PH - this is hardly an evolution paper, but it does have evolutionary implications. It seems to be a slow day, so.....
AG - I know you math and biology.
Yes indeed, you've got my "number" LOLOL! Thank you so much for the ping!
Someday, maybe I'll learn to type or at least catch typos.
Whoa! Your link didn't work. Help!!!
Damn! try this:
http://sciencenews.org/articles/20050212/bob9.asp
I remember the 2/3 law well; a prominent Anthropologist, R. Carneiro, made an interesting argument/analysis regarding its relevance for social organization in the 1970s.
Great! Thank you!!! Hugs!
Thanks bunny. I must have mistyped it in the original post.
Just how big are you finger tips? (sd; re)
I am always hitting two keys at once myself, and the wrong letter always come up or they arrive in pairs. :)
Why assume one split? A split 41 million years exists in the genome, and one 12.5 mil is captured in fossils.
One reason may be that dogs are the same species, and what you have are faults off a form. The correlation between size and age does seem to hold up well for species. it seems to be somewhat inverted within species...probably due to things like heart problems, and structural breakdowns.
The really big exception is human life-span. As I recall, we should only live to be about 40, based on our size.
Hmm. I read that another explanation was proposed beyond what I suggested.
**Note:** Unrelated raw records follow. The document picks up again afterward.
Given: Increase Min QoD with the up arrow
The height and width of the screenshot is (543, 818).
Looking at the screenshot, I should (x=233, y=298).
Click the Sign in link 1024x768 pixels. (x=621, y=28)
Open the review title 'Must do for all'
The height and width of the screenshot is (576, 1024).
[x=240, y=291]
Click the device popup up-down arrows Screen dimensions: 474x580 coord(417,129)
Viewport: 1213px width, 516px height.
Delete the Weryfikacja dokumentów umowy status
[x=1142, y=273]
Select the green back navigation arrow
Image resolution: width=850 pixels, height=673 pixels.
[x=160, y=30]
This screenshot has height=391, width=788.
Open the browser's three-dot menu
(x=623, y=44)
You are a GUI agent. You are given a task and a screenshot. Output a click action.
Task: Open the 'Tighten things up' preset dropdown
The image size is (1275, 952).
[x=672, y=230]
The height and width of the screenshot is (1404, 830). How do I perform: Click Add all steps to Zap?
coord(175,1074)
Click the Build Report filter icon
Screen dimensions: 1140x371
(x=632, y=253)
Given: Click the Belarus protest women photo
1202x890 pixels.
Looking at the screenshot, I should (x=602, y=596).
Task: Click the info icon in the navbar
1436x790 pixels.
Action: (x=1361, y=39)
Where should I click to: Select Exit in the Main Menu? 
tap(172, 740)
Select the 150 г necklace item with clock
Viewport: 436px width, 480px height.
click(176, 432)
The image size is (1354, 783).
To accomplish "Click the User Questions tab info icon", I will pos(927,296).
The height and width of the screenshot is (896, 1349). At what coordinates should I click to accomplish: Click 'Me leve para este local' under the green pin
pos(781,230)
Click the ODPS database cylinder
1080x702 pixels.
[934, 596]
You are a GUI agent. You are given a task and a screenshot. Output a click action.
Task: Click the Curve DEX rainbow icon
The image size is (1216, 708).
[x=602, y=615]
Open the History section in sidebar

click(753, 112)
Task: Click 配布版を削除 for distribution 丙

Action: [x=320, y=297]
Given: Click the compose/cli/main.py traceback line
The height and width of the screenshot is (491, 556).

"The DNA of small, hot organisms should mutate faster than that of large, cold organisms, the researchers argue. An organism with a revved-up metabolism generates more mutation-causing free radicals, they observe, and it also produces offspring faster, so a mutation becomes lodged in the population more quickly.And I suspect theres a lot more involved.When the researchers use their master equation to correct for the effects of size and temperature, the genetic estimates of divergence timesincluding those of rats and miceline up well with the fossil record, says Allen, one of the paper's coauthors."
What's it going to look like in the intervening 30 million years?
What do you think the average life span of an ancient Eqyptian was? Even in the Middle Ages, I don't think the average man lived past 45 years.
I dont know much about this. Perhaps its like a three pronged fork rather than two, with the parent species (center prong) existing until incomplete fossil records identified its disappearance as a split? Maybe there are many short lived splits along the way which records have not been found.
If we didnt build so much stuff that will survive in some form for millennia, perhaps our short existence would go unnoticed.
Excellent article. I just gave my copy of SN to my brother to read this article.